I asked atheists two questions in the comments on my previous post in this series, and I think it is worth bringing them up front:
a) Is wisdom something worth pursuing?
b) If so, how do you pursue it?
I see these questions as a way to swiftly distinguish the humourless from the sophisticated atheist. That is, the humourless will respond to a) with some sort of denial or equivocation, asserting or implying that wisdom doesn’t exist (or can be reductively made equivalent to “just” personal preference). In contrast, the sophisticated atheist will not only answer a) positively but will be interested in exploring the questions that arise from any possible answer to b). (To my mind, this is where the conversations become most interesting – sophisticated atheists will criticise Christianity on the basis of how well it actually functions to cultivate wisdom. This gives rise to criticisms that Christians must listen to.)

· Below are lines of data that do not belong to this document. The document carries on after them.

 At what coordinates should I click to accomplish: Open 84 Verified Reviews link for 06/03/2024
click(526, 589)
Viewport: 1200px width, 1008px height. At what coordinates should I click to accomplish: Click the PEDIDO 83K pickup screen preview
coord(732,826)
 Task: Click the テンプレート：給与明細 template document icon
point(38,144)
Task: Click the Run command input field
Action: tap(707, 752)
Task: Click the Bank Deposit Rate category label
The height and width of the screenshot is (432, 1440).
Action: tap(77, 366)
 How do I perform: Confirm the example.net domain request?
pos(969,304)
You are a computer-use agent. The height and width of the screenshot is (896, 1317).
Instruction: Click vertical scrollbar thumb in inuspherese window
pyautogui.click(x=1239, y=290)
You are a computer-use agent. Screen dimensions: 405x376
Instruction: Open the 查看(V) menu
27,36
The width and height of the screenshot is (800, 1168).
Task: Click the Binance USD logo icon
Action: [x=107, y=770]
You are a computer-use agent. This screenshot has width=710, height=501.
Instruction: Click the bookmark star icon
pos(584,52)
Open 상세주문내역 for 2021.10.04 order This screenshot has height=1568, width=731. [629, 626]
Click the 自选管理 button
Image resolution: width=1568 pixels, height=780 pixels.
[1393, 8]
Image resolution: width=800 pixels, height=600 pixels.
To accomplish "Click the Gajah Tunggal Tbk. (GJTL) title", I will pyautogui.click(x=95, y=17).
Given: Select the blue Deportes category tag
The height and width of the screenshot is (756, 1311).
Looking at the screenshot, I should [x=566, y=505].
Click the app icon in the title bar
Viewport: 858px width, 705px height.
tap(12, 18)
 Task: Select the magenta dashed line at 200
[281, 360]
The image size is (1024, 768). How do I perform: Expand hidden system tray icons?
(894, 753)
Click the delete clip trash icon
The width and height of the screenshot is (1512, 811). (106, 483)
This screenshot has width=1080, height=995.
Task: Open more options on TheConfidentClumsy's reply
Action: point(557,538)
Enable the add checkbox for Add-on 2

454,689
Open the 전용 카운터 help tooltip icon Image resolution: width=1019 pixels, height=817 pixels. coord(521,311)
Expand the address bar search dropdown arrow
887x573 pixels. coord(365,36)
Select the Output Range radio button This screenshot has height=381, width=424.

So what do I mean by wisdom? I would say something like: wisdom is the capacity to act and choose in a way that enables human flourishing. Which is very Aristotelean: I have in mind the virtue of phronesis, right judgement. Now there is a question to be pursued about what constitutes human flourishing (eudaimonia) but that need not detain us too long. I would argue that the different wisdom traditions embody different answers to that question and what I most want to pay attention to is the difference between all of the different wisdom traditions and the perspective that treats all wisdom traditions as irrational and not worth pursuing. The sophisticated atheist can engage in conversations about what actually does foster human flourishing because the essential premise is accepted (ie a positive answer to my first question). I would then want to go along the lines MacIntyre sketched out in “Whose Justice? Which Rationality?” and ask questions about the traditions as a whole.
So what is wrong with reducing wisdom to personal preference, that it’s simply a question of what different people like? Well, lots of things, but let’s begin with the idea that wisdom is something that can be acquired; that it is something which is centrally involved in the formation of a character; and that it therefore cannot be reduced to personal preference for the simple reason that the ‘personal’ element is what is changeable. Wisdom is all about enabling a person to develop their character, in the sense of acquiring virtues (eg honesty, courage, prudence etc) that will turn them into something different – a more honest, courageous and prudent person.
As I understand wisdom, then, it is not dependent upon being placed in a theistic tradition (which is presumably what the on-line dictionaries were drawing on when considering scientia and sapientia). Buddhism, for example, is perfectly capable of generating wise people! You could say that what I want to insist upon, in distinguishing between atheisms, is that some forms of atheism discard too much; that the reasons why they discard too much are open to question; and that there is no necessity to reject wisdom whilst rejecting theism. However, such atheisms are normally most accurately described by the answers given to b), rather than the basically content-free ‘atheist’ label.